The LK (Leningradskii Komsomolyets – Leningrad young communist) was a two-seat cabin aircraft designed and built in the USSR from April 1936.

== Development ==
In 1930 the LIIPS ( – Leningrad institute for sail and communications engineers) formed a UK GVF ( – training centre for civil air fleet), in turn the UK GVF formed the NIAI (Naoochno-Issledovatel'skiy Aero-Institoot – scientific research aero-institute) which became the focus of several good design engineers who were given command of individual OKB (Osoboye Konstrooktorskoye Byuro – personal design/construction bureau).
One of the most prolific designers at NIAI was Grigorii Ivanovich Bakshayev, who was assigned the lead in the design of the LK two-seat sport aircraft in 1936. Constructed from welded steel truss fuselage and wooden wings, the low-wing LK had a fixed tail-wheel undercarriage, a tandem two-seat greenhouse cockpit, and was powered by a single M-11 radial engine. Innovations on the LK included relatively large end-plates on the wings and interceptor spoiler type roll controls extending over the top surface of the wings.

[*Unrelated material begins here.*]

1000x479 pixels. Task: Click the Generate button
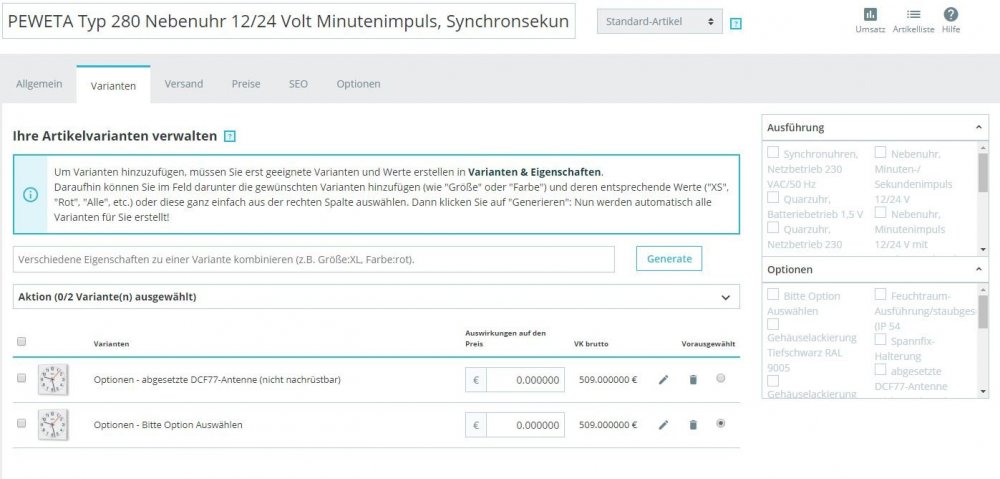point(669,259)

The sole prototype LK was completed in July 1936, flight tests began in August 1936, and the LK also carried out a long-range flight to Moscow.

== Variants ==
- LIG-8 – The LIG-8 was derived from the LK with a re-stressed structure, a 300 hp (223.7 kW) MG-31 engine and a five-seat cabin. Flight testing began in 1937, and a small number were produced. Specifications for the LIG-8 were very similar to the LK but showed a marked increase in maximum speed, (245 km/h / 152 mph).